His hair was thick and rough with an earthy scent that hung in my nose and smothered his presence. The smell of sweat. The smell of stress. I had emailed the video off that morning, unbeknownst to him and there was nothing he could do to undo what I had already done. It would be there waiting in the inbox the following morning, a blinking envelope of pixels and promise waiting to be unearthed by an uninterested clerk with sleepy eyes.

And it would be going to the tribunal. Any day now I would be called before a jury of my peers, people who didn’t like me a whole hell of a lot and then the discussion would commence. The decisions about my future at the institution would be divvied up between a group of human beings, in the loosest sense of the word, that would come to convince old men who had never met me, and probably never would, that I was a bad person, a person deserving of punishment of the gravest degree.

I looked down at him chewing on his bottom lip, his face washed out by the grey green colour of his computer screen. He looked more worried than I did. I kissed the top of his head and wrapped my arms around his neck. Silence befell us.  We said nothing because there was nothing left to say, nowhere left to go and nothing left to do.

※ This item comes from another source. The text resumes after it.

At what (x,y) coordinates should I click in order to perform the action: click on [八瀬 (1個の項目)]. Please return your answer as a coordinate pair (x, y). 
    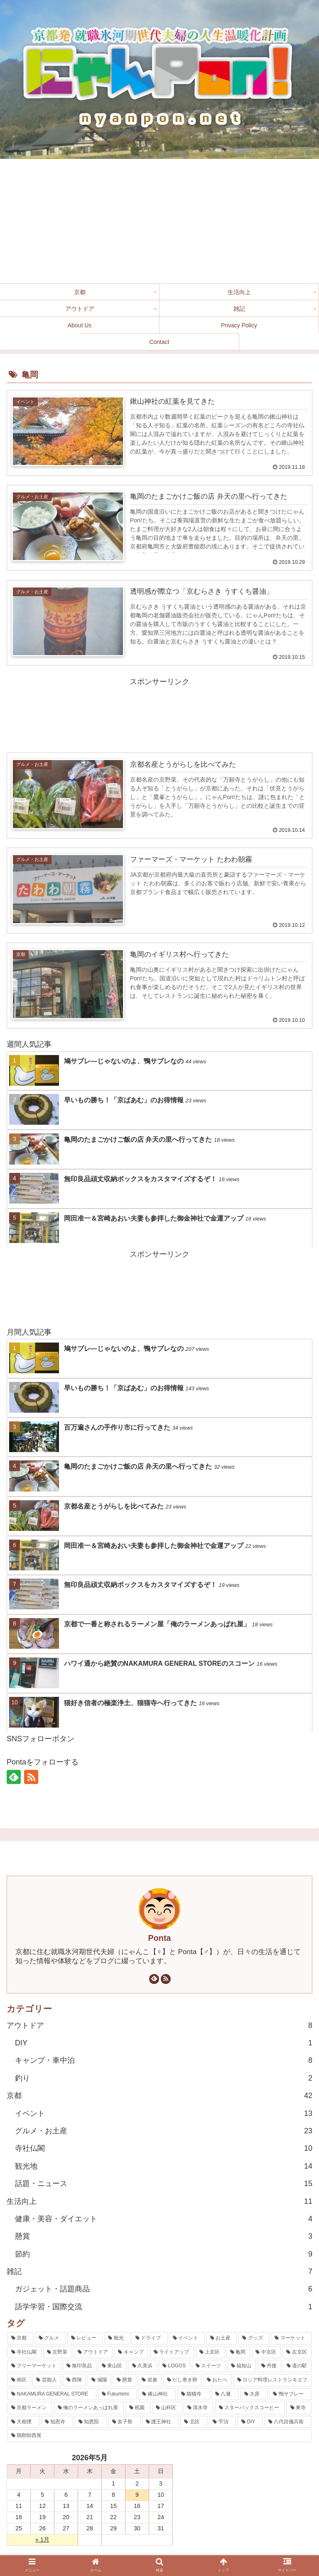
    Looking at the image, I should click on (225, 2394).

I turned to leave the small book lined room that among the scent of sweat and worry, was laced with the antiquated spice of old paper and forgotten fables. It smelled like home to me. As I left he reached out for my hand and I allowed him to take it, hold it and squeeze it ever so slightly, a reassuring glimmer in an otherwise grease stained evening. I allowed him to take my hand even if  I wouldn’t allow him anything else – even the chance to save me.

He told me that he was raised was snakes and that no two were ever the same. He told me that he could teach me this, this snake like demeanor, his eyes wide and alive and blue with want. I told him I was raised by wolves and that there was nothing waiting for me in those hallowed halls that I couldn’t defeat, nothing I would come up against that I could not beat. I didn’t believe my own words. I don’t think he did either.

And as he watched me leave I could have sworn I felt his heart break in perfect time with mine.